By whom infants.] As the indorsement of a bill or note by an infant is a voidable act only, and not absolutely void, the holder of a bill may make a good title, through the indorsement of an infant, though the latter, if sued as indorser, may insist upon his infancy as a defence. Taylor v. Croker, 4 Esp. 187. Grey v. Cooper, E. 22. G. 3. 1 Selw. N. P. 287. 4th ed. ante, p. 56.

Married women.] A married woman cannot transfer any interest in a bill or note by her indorsement. Barlow v. Bishop, 1 East, 432, ante, p. 58. unless an authority from her husband can be presumed. Cotes v. Davis, 1 Campb. 485. ante, p. 58. Or, unless she can be considered in law as a feme sole. Ante, p. 58. Where a bill or note is indorsed to a feme sole, who afterwards marries, or to a feme covert, the right to transfer such bill or note vests in her husband. Ibid.

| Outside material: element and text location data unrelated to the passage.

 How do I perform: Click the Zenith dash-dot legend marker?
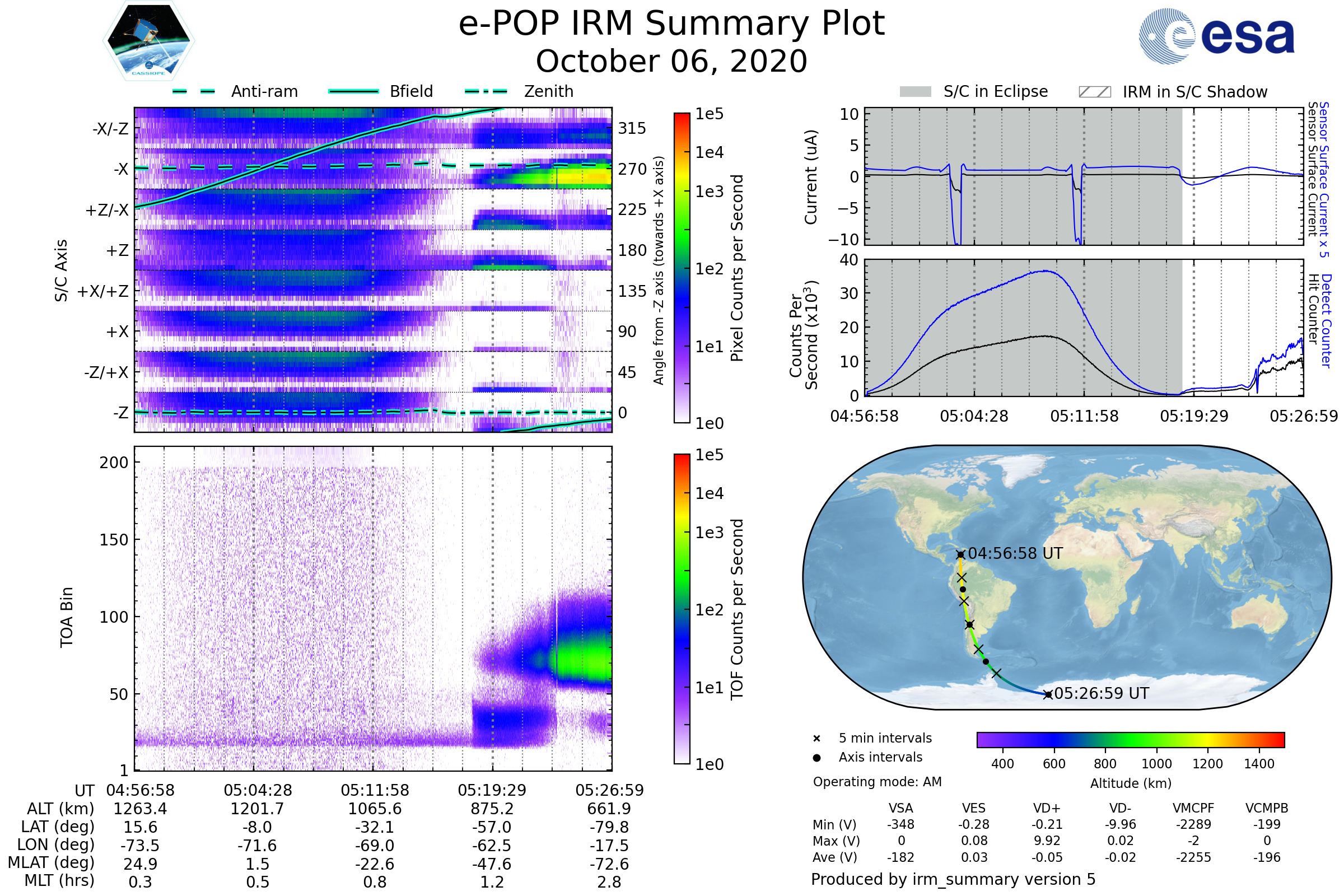(x=486, y=91)
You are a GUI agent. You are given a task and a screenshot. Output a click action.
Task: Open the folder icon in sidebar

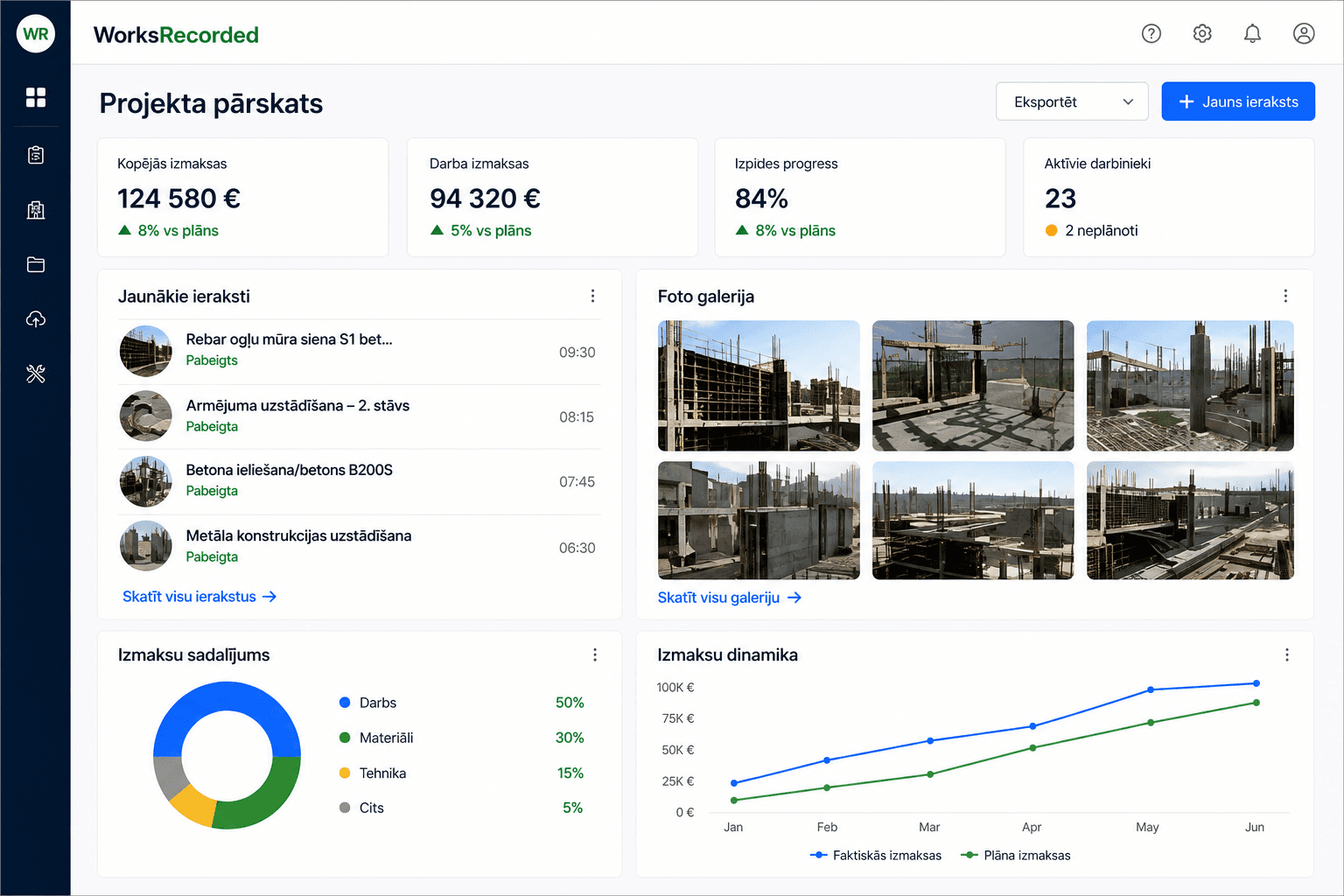[x=36, y=264]
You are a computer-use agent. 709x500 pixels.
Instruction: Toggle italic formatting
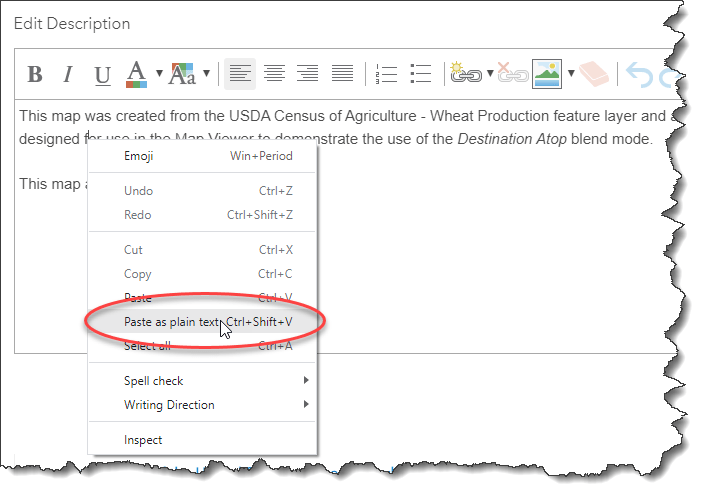68,74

By whom partners.] In general, one partner has authority to transfer bills and notes, the property of the partnership, by indorsing them in the name of the partnership. Ante, p. 59. And it has even been held, in the absence of fraud, that one partner may transfer a bill, belonging to the partnership, in payment of his separate debt. Swann v. Steele, 7 East, 210. Ridley v. Taylor, 13 East, 175. ante, p. 64. and see the other cases cited, from p. 60. to p. 70. But, the authority of one partner to indorse in the partnership name, ceases on the dissolution of the partnership; and an indorsee, for valuable consideration, but with notice of the dissolution, cannot recover on such a bill. Ante, p. 67. In case of the bankruptcy of one of several partners, the right to indorse is vested in the solvent partner, and the assignees of the bankrupt jointly. Ante, p. 70.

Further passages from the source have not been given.